_Gestellte Aufgabe A_:
Trage aus den Zeilen jede Zeile zusammen, in der die Zeichenfolge „plus“ vorkommt, und gib diese Zeilen unverändert wieder.

Nichts entgeht seinen biergelben Augen
Die Agentur für Anerkennung gastiert mit »Hotel Europa. Wie hoch kann man fallen?« im Theater unterm Dach
Es brennt schon, das Hotel. Angezündet in der ersten Szene. Tumult auf Straßen und Gassen. Es ist vorbei mit dem bekannten Haus, seinem Mythos, der mit den verkommenen Zuständen zerfällt. Von unten aus sieht die revoltierende Menge Ignatz, den alten Liftboy, in der Dachluke stehen. Doch dort bahnt sich schon eine Stichflamme ihren Weg. Es folgt, wie es soweit kam.
Nach Joseph Roths 1924 geschriebenen Roman »Hotel Savoy« erarbeitete sich die Berliner Künstlergruppe Agentur für Anerkennung ihre Inszenierung »Hotel Europa«. Eine Unternehmung dieses Titels gab es bereits 2015 in Wien. Dort erging man sich in Endzeitstimmung. Das aktuelle, von Reto Kamberger inszenierte und eine Stunde dauernde Stück im Theater unterm Dach, das auch im Rahmen des Performing Arts Festival gezeigt werden wird, geht einen anderen Weg.
Kamberger schuf eine Collage. Roths Geschichte, seine Worte reiben sich darin an heutigen Sichten. Die sind zwar nicht unbedingt immer optimistisch und durchaus voller Fragen und Zweifel. Aber gefeiert wird hier nicht die fatalistische Hingabe. Da ist noch Leben. Der Ruf nach Aufbegehren, das dem tatenlosen Gaffen entgegensteht. Anders ließe sich das mit Anna Dieterich, Darinka Ezeta und Ana Hauck wohl gar nicht inszenieren. Wie es für die Gruppe typisch ist, bauen die Schauspielerinnen eigene Erfahrungen, Gefühl für ihren Standort und ihres Weges in und durch Europa mit ein. Sie sind bei jeder Ernsthaftigkeit in allen Gruppenproduktionen dabei voller Mut und Lebenslust. Der Schalk sitzt ihnen im Nacken. Das äußert sich auch musikalisch.

_Bereitgestelltes Material_:
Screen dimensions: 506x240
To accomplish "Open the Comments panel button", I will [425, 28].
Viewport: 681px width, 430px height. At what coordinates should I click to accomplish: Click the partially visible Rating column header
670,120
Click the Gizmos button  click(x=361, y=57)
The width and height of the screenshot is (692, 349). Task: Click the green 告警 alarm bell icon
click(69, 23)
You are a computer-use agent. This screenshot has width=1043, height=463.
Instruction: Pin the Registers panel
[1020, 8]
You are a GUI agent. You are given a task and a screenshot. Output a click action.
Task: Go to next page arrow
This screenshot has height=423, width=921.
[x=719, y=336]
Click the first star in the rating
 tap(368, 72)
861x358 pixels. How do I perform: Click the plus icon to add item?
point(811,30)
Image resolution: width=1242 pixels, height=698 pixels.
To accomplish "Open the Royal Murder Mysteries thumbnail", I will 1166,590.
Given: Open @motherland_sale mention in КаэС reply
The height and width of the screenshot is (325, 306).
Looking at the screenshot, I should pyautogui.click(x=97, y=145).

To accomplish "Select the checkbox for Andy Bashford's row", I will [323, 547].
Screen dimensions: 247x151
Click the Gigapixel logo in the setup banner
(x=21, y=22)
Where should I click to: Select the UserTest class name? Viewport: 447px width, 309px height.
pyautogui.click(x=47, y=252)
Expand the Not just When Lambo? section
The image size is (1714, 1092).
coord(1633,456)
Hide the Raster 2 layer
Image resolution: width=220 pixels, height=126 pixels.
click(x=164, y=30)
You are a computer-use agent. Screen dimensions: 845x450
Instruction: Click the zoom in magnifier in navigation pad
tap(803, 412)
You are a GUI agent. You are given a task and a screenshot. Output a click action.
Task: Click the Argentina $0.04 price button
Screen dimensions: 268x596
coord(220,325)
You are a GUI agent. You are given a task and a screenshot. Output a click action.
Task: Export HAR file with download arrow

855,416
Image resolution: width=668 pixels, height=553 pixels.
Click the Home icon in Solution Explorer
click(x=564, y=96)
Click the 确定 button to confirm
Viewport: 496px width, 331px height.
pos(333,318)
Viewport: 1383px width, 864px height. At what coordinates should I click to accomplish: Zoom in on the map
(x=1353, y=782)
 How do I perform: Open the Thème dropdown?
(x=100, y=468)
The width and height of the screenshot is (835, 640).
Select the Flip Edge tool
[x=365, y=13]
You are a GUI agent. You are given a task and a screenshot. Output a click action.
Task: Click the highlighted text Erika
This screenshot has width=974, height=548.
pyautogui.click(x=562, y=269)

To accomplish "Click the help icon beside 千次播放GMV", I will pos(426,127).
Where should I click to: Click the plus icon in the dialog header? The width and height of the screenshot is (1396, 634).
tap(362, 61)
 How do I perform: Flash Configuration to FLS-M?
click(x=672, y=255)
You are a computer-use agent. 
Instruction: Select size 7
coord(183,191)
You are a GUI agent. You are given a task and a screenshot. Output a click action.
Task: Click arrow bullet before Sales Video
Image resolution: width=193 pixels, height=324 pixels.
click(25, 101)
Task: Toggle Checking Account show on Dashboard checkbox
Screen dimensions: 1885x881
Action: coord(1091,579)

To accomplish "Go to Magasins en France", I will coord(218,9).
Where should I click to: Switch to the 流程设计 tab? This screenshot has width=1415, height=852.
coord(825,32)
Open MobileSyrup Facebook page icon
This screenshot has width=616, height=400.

_Gestellte Aufgabe B_:
Entscheide für jede der folgenden Aussagen, ob sie mit der Kritik zu »Hotel Europa« übereinstimmt. Antworte jeweils mit Ja oder Nein und zitiere die ausschlaggebenden Worte wörtlich. (i) Ein Stück mit dem Titel »Hotel Europa« gab es schon 2015 in Wien. (ii) Die Inszenierung von Reto Kamberger dauert zwei Stunden. (iii) Joseph Roth schrieb den Roman »Hotel Savoy« im Jahr 1924.

_Endgültige Antwort A_:
861x358 pixels. How do I perform: Click the plus icon to add item?
Where should I click to: Click the plus icon in the dialog header? The width and height of the screenshot is (1396, 634).

_Endgültige Antwort B_:
(i) Ja: „Eine Unternehmung dieses Titels gab es bereits 2015 in Wien.“
(ii) Nein: „eine Stunde dauernde Stück“
(iii) Ja: „Nach Joseph Roths 1924 geschriebenen Roman »Hotel Savoy«“